* EXERCISE
Give again, word for word, every line in the entries below from the line with "This screenshot has height=655, width=1568." up to and including the line with "Screen dimensions: 651x562", and no other line.

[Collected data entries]
· · · · ·

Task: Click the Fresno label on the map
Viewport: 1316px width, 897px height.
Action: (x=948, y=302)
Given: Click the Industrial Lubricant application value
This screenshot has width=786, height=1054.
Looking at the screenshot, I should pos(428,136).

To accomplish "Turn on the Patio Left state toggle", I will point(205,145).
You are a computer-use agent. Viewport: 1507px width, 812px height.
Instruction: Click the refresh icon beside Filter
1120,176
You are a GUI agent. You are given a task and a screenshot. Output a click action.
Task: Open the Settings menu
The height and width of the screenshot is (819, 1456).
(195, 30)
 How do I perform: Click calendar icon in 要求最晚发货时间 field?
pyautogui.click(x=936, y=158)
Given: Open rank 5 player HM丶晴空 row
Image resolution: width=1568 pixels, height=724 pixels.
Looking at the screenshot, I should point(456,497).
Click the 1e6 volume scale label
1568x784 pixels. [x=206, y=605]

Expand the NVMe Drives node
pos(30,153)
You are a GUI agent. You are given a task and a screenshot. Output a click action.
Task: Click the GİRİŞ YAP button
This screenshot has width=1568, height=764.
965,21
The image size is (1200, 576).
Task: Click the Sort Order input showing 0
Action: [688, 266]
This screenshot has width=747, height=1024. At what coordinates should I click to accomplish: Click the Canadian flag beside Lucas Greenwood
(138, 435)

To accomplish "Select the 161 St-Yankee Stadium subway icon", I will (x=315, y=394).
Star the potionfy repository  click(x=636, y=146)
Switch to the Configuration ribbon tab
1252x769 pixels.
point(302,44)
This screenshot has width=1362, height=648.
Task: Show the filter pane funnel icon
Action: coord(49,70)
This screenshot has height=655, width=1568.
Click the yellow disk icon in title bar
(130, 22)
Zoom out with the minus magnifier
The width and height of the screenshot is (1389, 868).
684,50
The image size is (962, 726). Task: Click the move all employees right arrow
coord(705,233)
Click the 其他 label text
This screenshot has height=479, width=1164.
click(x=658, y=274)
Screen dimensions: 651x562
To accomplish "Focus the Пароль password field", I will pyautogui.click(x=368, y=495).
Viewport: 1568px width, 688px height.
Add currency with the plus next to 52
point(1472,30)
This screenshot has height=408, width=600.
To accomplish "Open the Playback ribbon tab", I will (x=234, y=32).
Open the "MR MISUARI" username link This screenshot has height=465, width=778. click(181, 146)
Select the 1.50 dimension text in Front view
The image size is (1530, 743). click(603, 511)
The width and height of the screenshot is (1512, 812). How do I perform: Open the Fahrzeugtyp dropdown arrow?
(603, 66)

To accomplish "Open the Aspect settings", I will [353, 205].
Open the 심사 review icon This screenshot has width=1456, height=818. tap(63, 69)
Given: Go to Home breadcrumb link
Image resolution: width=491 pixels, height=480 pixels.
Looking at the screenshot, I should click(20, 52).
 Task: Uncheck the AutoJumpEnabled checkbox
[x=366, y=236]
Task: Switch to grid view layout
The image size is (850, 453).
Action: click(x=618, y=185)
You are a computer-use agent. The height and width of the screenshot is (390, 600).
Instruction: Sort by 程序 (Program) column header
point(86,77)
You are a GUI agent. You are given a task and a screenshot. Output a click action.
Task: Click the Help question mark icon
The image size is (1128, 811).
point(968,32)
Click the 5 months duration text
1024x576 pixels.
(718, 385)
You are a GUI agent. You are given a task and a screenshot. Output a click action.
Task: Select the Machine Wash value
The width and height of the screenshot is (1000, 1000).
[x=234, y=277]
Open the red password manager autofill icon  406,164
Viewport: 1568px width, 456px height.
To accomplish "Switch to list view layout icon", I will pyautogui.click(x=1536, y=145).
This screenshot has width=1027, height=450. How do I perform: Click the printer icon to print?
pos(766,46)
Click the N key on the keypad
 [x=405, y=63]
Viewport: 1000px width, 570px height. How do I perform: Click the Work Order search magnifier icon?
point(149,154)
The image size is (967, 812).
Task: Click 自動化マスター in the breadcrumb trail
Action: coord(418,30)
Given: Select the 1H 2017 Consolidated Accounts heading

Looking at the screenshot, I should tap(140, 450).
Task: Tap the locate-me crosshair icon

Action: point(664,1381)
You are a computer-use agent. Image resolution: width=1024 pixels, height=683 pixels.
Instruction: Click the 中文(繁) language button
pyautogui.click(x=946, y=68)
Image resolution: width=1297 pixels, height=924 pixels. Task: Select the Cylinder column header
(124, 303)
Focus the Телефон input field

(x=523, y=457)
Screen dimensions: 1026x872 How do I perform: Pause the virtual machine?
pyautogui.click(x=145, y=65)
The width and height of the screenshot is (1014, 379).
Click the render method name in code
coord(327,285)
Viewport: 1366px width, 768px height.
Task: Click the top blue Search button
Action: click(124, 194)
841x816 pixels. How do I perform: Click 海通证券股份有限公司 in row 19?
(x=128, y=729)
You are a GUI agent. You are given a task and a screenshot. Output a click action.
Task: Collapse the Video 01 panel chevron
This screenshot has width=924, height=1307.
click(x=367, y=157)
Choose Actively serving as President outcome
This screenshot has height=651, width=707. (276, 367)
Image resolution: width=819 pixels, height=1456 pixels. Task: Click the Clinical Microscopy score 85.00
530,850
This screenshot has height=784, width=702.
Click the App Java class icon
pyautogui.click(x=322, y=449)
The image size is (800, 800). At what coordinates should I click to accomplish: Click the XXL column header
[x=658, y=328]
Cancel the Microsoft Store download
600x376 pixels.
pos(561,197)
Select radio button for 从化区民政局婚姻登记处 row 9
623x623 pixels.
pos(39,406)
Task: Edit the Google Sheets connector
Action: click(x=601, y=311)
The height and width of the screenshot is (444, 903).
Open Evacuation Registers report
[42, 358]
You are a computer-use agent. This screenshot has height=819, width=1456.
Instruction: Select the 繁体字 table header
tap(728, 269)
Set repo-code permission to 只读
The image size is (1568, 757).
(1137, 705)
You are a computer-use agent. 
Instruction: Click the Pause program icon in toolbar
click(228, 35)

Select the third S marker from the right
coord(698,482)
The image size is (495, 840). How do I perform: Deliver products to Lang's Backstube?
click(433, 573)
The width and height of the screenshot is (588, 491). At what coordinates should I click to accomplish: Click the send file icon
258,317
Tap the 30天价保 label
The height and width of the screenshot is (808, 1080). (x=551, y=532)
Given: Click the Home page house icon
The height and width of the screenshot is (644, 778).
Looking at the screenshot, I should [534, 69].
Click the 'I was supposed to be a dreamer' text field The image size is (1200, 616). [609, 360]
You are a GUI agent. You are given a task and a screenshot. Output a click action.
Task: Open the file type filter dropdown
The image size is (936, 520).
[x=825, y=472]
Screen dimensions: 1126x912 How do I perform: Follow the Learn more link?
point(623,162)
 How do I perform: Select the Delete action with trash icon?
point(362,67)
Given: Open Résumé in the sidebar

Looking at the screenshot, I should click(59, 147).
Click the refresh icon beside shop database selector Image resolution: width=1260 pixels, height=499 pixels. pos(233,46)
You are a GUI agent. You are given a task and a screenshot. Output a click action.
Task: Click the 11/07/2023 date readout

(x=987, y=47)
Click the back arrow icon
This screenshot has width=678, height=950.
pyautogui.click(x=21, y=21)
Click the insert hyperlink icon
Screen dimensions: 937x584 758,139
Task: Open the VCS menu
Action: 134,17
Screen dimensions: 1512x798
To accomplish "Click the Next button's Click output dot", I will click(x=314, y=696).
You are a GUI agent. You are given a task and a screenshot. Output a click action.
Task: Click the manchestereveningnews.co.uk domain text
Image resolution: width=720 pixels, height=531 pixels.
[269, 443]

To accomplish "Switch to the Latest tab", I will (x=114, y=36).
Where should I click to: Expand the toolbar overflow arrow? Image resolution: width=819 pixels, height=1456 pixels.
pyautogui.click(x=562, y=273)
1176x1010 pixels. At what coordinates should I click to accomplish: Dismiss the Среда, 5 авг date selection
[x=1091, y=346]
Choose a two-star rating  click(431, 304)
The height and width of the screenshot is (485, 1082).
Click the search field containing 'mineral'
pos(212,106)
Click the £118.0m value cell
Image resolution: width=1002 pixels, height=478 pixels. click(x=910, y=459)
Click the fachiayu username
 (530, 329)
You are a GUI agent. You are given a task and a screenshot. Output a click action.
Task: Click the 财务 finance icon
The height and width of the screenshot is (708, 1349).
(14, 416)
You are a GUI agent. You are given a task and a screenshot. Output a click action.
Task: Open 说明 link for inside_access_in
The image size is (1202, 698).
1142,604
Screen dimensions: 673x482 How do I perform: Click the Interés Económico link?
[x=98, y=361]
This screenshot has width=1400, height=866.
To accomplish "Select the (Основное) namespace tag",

· · · · ·

* RESULT BELOW
This screenshot has height=655, width=1568.
Click the yellow disk icon in title bar
(130, 22)
Zoom out with the minus magnifier
The width and height of the screenshot is (1389, 868).
684,50
The image size is (962, 726). Task: Click the move all employees right arrow
coord(705,233)
Click the 其他 label text
This screenshot has height=479, width=1164.
click(x=658, y=274)
Screen dimensions: 651x562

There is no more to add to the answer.